Document section:
Re: Implementation feasibility (was: Re: Pragmatic Proposal for the Structure of the SHACL Spec) from Jose Emilio Labra Gayo on 2015-03-20 (public-data-shapes-wg@w3.org from March 2015)

From: Jose Emilio Labra Gayo <jelabra@gmail.com>
Date: Fri, 20 Mar 2015 18:48:03 +0100
To: Dimitris Kontokostas <kontokostas@informatik.uni-leipzig.de>
Cc: Holger Knublauch <holger@topquadrant.com>, public-data-shapes-wg <public-data-shapes-wg@w3.org>
Message-ID: <CAJadXXKuL70GMOCQBpBGRVSjEeHZjgLN-BvfLMCvPG9g0uroWw@mail.gmail.com>
On Fri, Mar 20, 2015 at 5:54 PM, Dimitris Kontokostas <
kontokostas@informatik.uni-leipzig.de> wrote:

>
> On Mar 20, 2015 10:13 AM, "Dimitris Kontokostas" <
> kontokostas@informatik.uni-leipzig.de> wrote:
> >
> >
> >
> > On Thu, Mar 19, 2015 at 10:46 PM, Holger Knublauch <
> holger@topquadrant.com> wrote:
> >>
> >> On 3/20/15 2:52 AM, Arnaud Le Hors wrote:
> >>>
> >>> I have to differ on the point that the organization of our documents
> is up to the editors. This is very much a WG decision and there is actually
> very practical consequences that we need to consider and may influence how
> we want to organize our documents.

Collected material:

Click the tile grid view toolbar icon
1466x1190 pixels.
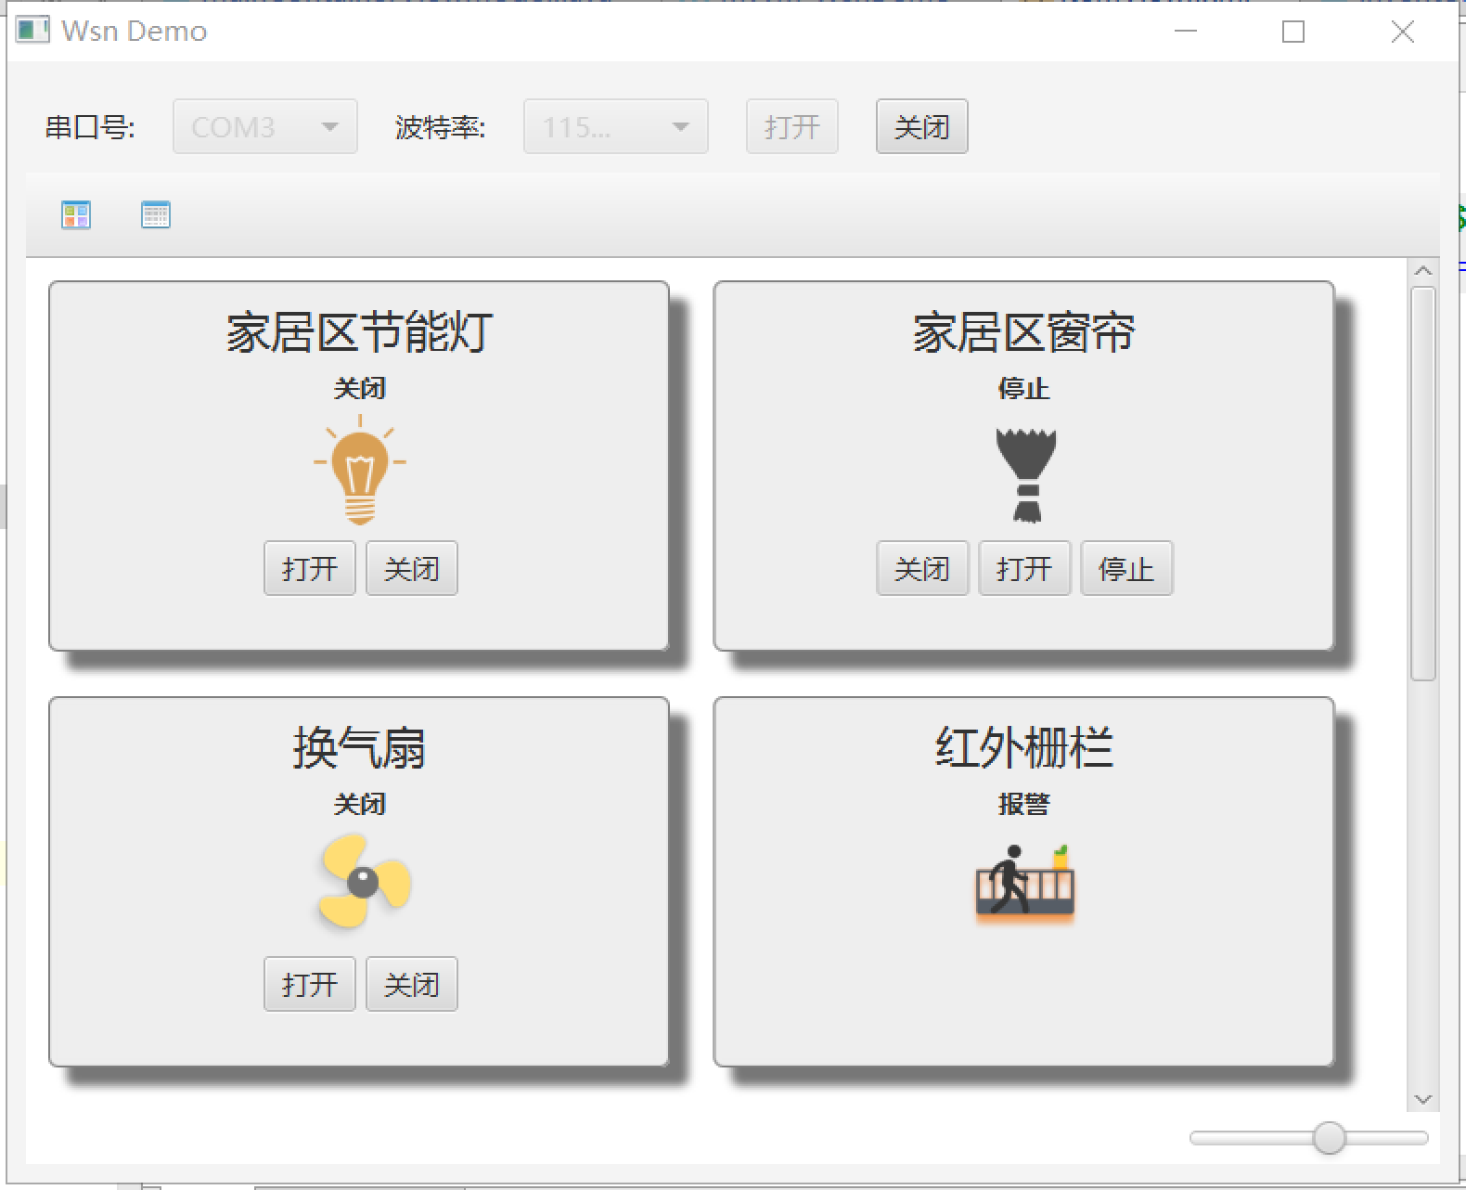(76, 215)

Actions to take:
1. Answer these questions about the SHACL spec email thread:
(a) Who is copied on the message?
(b) In the quoted remark by Arnaud Le Hors, whose decision is the organization of the documents said to be?
(c) On what day and at what time did Holger Knublauch write the message that is quoted?
2. Write the next part of the SHACL spec email thread, picking up after its final sentence.
The listing has no connection to the SHACL spec email thread.

Outputs by task:
1.
(a) Holger Knublauch and public-data-shapes-wg
(b) The WG's
(c) Thursday, March 19, 2015, at 10:46 PM

2.
> >>>
> >>> One of them is that to become a Recommendation a specification needs
> to successfully go through Candidate Recommendation and gather enough
> implementation support (what exactly "enough" means is to be defined by the
> WG but it's a least 2 implementations). If everything is in one document,
> we need to get that  whole document to get enough implementation support to
> become a Recommendation. If we split the document in smaller pieces,
> various pieces might move along at a different pace.
> >>>
> >>> For instance, we might be able to get the higher level set that
> doesn't require support for SPARQL extensions as a REC sooner.
> >>>
> >>> This is also something to consider when thinking about the
> dependencies between the different layers. With the bottom up approach, if
> we end up with the higher level having a normative reference to the lower
> level it won't be able to get to REC until the lower level is. This is also
> true if the higher level is defined as a "profile" (i.e., a specification
> that defines a subset of a full spec) of the main spec.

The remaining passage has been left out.